While in Angola, I was unable to keep up to the minute with financial data and news--partly my preoccupation with the course I was giving there and partly due to the as yet fully developed Internet infrastructure of the country. When I arrived home and began to catch up on the week's news, I was surprised at how similar were the descriptions of the qualities of the business cycles and the euphoria that Galbraith described and the current state of the markets and of economic commentary.
The entire world suffered a major financial shock in the third quarter of 2008 as stock markets lost an average of 40% of their value. Unemployment throughout the developed world has risen dangerously. The credit needed to keep industry and commerce ticking over has largely been absent from the market since last year. Defaults, bankruptcies, weakening demand have all characterized the economy in the six months.
Yet, as of the close of the market on Friday, the DJIA stood at 8,574.65, an increase of 30 percent over its low of March 9th. Likewise, the IBOVESPA index in Brazil had reached 51,396, an increase of 75% over its October 2008 low. As well, yesterday’s O Estado de São Paulo contained an editorial that asserts that the evidence is there that we have reached the bottom of the well and can now plan on recovery as early as next year. (“Fundo do Poço, o Bom Sinal”)
Are these values justified by underlying economic conditions? I don’t think so. We still have some episodes of the expansion of credit in which the losses have so far only been contained, but not yet recognized. I have already featured in this blog the risks to commercial mortgages and many commentators are periodically featuring the dangers in American credit card balances and rates of default. (See Robert Reich’s Blog – that’s its rather simple and direct title for more from one who remains skeptical.)
During the months in which the market was falling precipitously, market reforms were promised. New legislation was promised to control leverage and other sins of the Recovery plans were unveiled to both bails out the banks whose exuberance and folly led us into the crisis.

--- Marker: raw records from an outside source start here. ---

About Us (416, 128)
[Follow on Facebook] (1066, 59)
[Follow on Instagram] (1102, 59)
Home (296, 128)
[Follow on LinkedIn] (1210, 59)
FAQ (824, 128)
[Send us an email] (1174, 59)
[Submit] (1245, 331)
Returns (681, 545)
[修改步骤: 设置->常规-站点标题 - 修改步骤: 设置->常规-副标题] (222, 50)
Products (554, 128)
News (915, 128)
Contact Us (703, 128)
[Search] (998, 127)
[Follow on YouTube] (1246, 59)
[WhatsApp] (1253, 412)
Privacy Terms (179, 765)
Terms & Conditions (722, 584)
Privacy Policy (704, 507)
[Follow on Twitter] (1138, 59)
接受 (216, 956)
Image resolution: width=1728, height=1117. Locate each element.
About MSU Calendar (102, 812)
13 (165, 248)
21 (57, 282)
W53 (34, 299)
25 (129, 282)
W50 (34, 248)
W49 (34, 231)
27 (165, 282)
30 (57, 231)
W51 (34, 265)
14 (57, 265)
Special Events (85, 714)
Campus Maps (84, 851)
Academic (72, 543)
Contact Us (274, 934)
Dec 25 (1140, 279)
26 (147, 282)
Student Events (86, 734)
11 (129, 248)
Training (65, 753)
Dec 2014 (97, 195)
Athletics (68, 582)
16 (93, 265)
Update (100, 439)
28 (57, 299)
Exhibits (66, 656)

In general, beyond a limited bank-refunding program (TARP and its European equivalents), there has been little stimulus money reaching the economy. There has been substantial use of the bully pulpit to promote the idea that the economy would begin its recovery soon. Confidence-building is a component on any sensible Keynesian style recovery program. Secretary Geithner and the rest of the Obama economic team regularly appear on Capital Hill to make positive “see the light at the end of the tunnel” remarks. In Brazil, Central Bank President Meirelles regularly does the same.
However, there has not been any attack against the underlying speculative urges that fueled the bubble that burst so spectacularly.

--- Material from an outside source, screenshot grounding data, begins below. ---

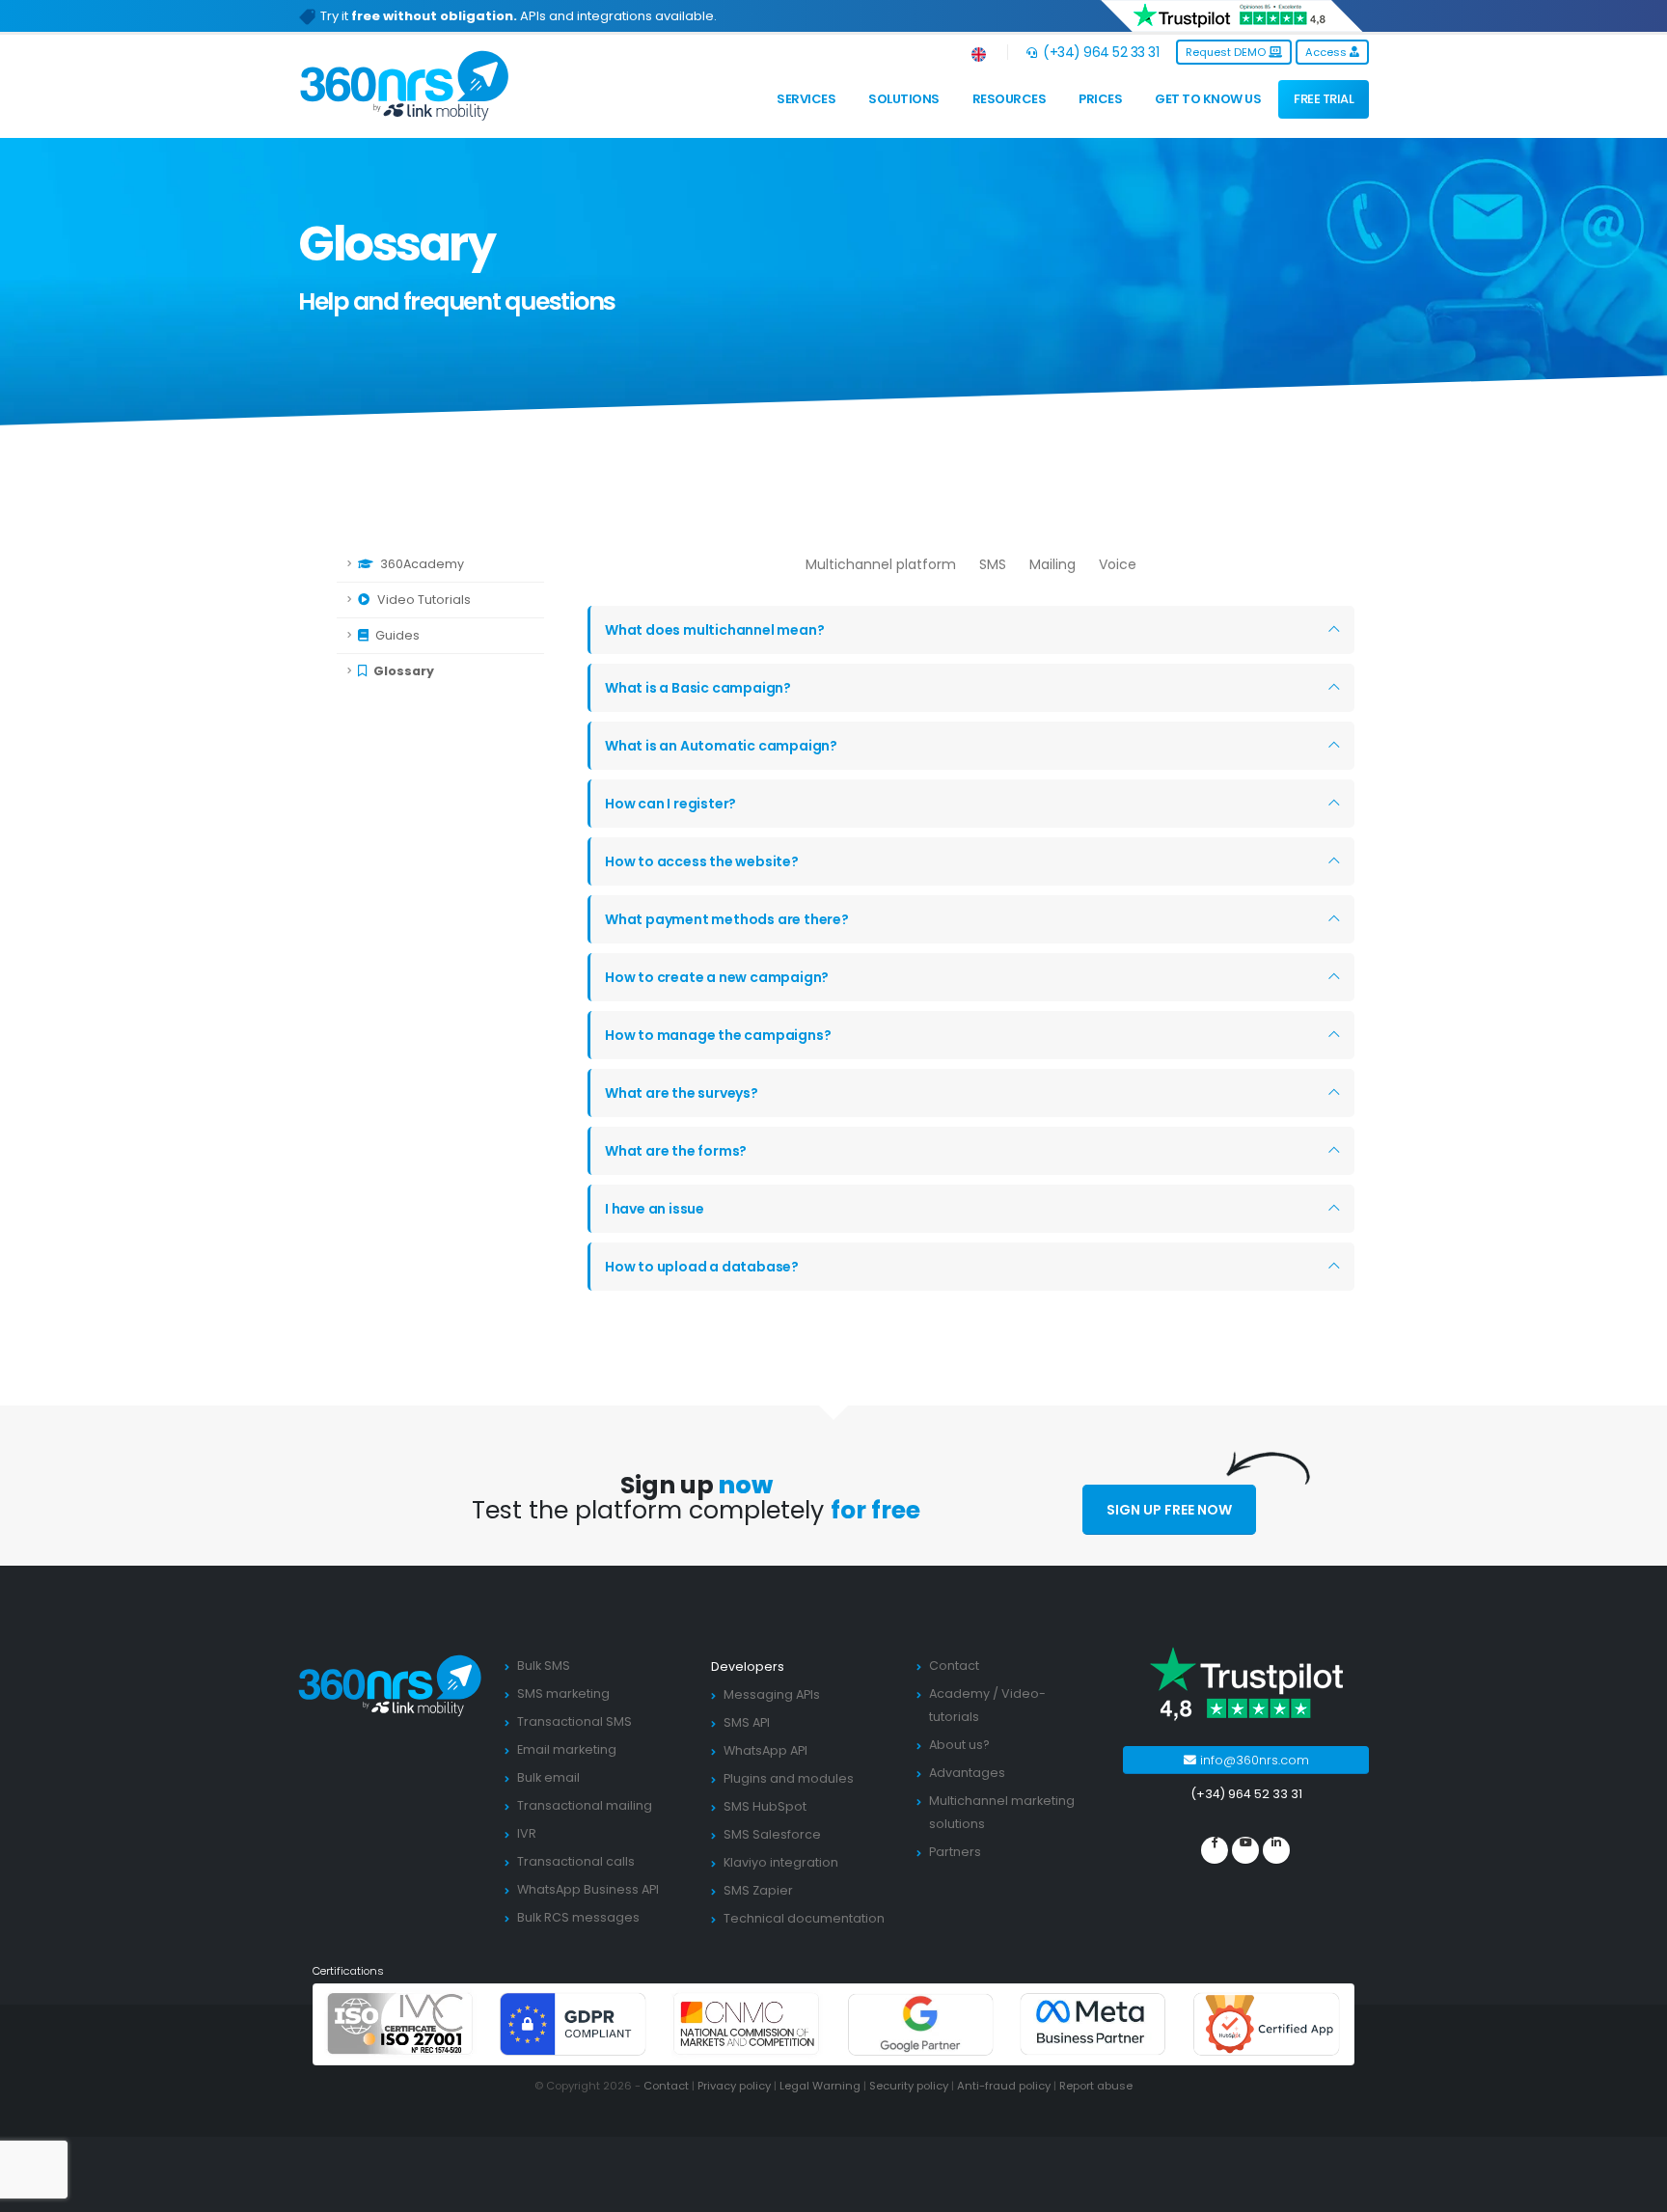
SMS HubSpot (765, 1806)
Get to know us (1208, 99)
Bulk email (548, 1777)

In the same issue of Estado, Pedro Malan, the conservative Finance Minister for ex-President Fernando Henrique Cardoso, wrote in an op-ed column that spoke of the complacency that government officials and market participants showed as the first signs of the effects of the American residential mortgage crisis began to stress both the markets and investors’ enthusiasm for more leverage. He is the first to adopt a tone that Galbraith would have respected – attacking the speculation itself and not some external factor.

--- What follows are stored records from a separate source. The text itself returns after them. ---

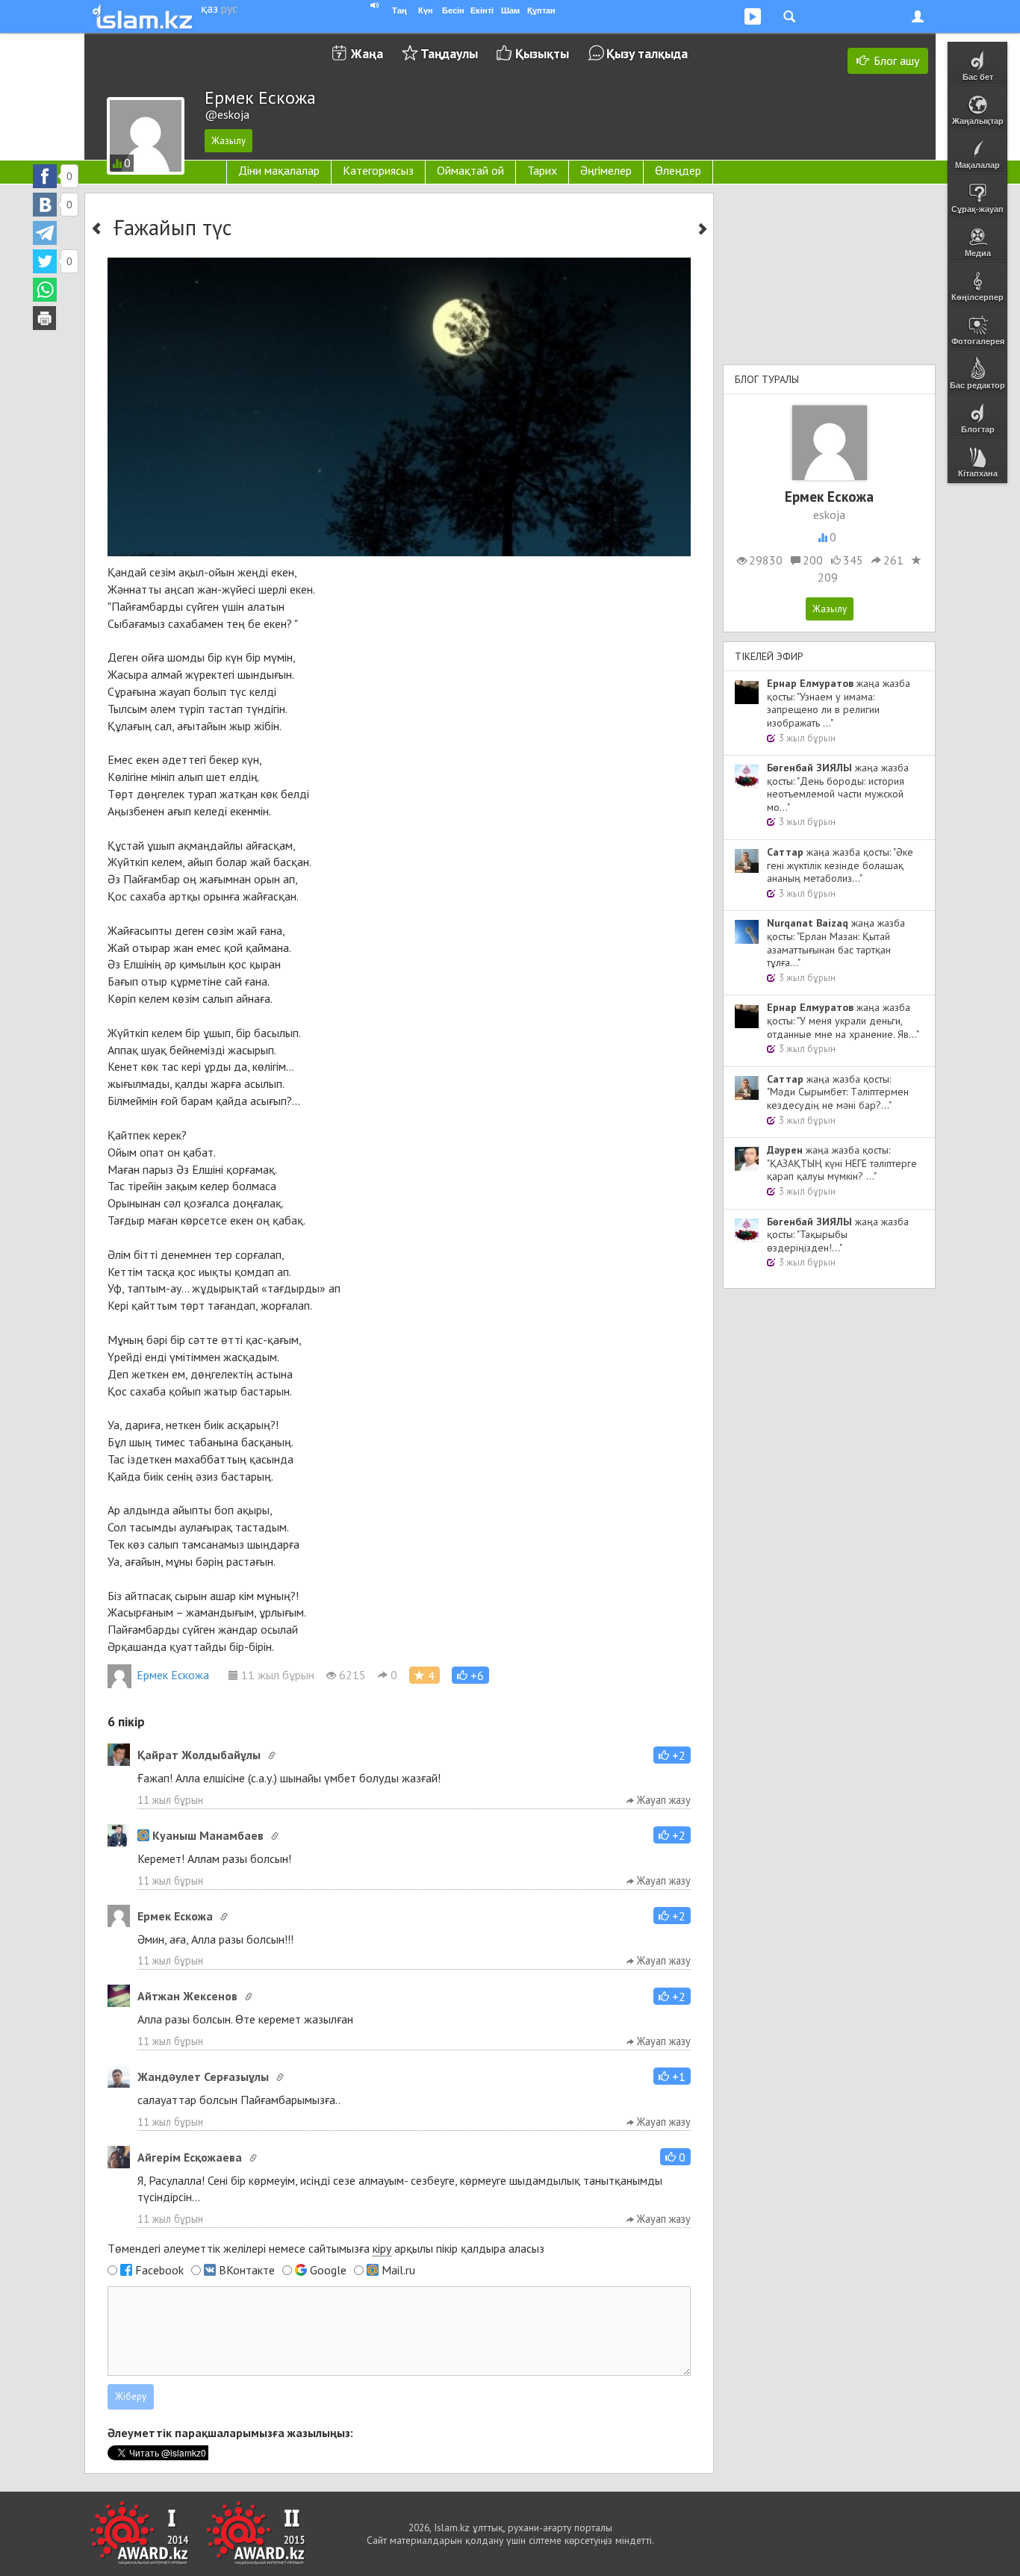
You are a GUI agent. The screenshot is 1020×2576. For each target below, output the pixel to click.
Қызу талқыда (647, 53)
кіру (382, 2248)
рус (229, 8)
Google (328, 2270)
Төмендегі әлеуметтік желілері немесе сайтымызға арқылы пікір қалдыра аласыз (326, 2248)
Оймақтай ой (470, 170)
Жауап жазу (662, 1800)
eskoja (829, 514)
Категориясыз (378, 170)
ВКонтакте (247, 2270)
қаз (209, 8)
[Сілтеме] (272, 1755)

In reality, the markets have little reason to go up other than the artificial optimism that politicians and “expert” investors are spreading. If we focus on the economic conditions we face, more restraint would be a better strategy. The boomlet we are enjoying ignores (and takes advantage of) the lack of regulation following the Fall crash. I believe the same types of pressures are feeding it as fed the original bubble. Speculators are trying to establish a price level that will enable them to close out their original positions at a profit. Other investors, industries and employees will have to live with the result once the market resumes its decline until some actual solutions are applied to the causes of the crash. We will be able to restore normal growth to the markets and to the economy only when our governments really attack the problems. They have not done so yet.